We finally settle in, but we’re still wound up. We watch American Idol – which the TIVO dutifully recorded, in spite of everything. They never even shut off the power to the whole building. Just those two units affected. We finally decide to go to bed, but lay there watching some TV. I think I drifted off about 11:30. Brenda probably took longer. It amazed me how fast everything happened. It was only about 4 1/2 hours. We weren’t even out of the house that long – maybe from 7 to 9:15.
This morning I walk around the other side of the building to survey the damage. Mostly broken glass out there. A kitchen light fixture and a lot of drywall – probably from the ceiling of the downstairs place. There’s a plastic basket sitting on the lawn – the basket is fully intact – only the top of the contents – some cleaning products – are all melted off. Probably from under the sink.
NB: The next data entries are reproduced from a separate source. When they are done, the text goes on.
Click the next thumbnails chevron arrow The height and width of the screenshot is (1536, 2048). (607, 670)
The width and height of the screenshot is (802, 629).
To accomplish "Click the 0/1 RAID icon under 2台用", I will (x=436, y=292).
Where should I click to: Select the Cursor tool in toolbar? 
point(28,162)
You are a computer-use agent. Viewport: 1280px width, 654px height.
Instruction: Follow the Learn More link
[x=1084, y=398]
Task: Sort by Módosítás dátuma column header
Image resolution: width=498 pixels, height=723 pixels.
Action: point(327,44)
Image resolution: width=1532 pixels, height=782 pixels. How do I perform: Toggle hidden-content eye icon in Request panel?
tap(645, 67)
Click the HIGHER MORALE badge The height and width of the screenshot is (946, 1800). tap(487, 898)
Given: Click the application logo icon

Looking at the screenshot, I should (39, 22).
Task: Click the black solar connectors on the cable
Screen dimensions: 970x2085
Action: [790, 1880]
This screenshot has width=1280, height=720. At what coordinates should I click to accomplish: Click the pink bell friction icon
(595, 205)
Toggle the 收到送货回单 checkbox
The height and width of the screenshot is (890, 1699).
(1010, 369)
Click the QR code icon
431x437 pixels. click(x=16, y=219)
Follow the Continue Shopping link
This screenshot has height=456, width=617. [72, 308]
There’s some pots and pans too – all sooty and singed. There are a bunch of things on the balcony – but they never broke out the patio door. Just the corner and front windows. It IS all just “stuff” but I still can’t imagine having to deal with replacing it all. Everyone is OK, everyone is safe. It happened while everyone was awake, which is a good thing. I don’t want to think about how much worse it would have been had it happened in the middle of the night.
I realized that we don’t have any of the neighbors’ phone numbers, let alone cell phone numbers. We’re all so isolated in our own little lives, that we barely get to know anyone around us. Yet – in a condo development – we live so close together. But if something like this happens – you realize that it’s not just your friends you need – you need to know your neighbors – or at least have points of contact for them in an emergency. You just never know when you will need them.
Not only that – but the need for a disaster plan. People talk about this all the time, but how many of us actually, truly do it? Do we have our own fire drills? Do we keep our important papers offsite? And don’t forget your PC – how much is on there that you wouldn’t want to lose? Back it up, and take it with you. Of course the obvious thing – smoke detectors. Check ’em. Make sure they work.
And finally – we all have cell phones. Use them. Answer them. You never know when it might actually be important.
Everyone’s OK. But I wanted to throw out the reminder. It hit too close to home last night.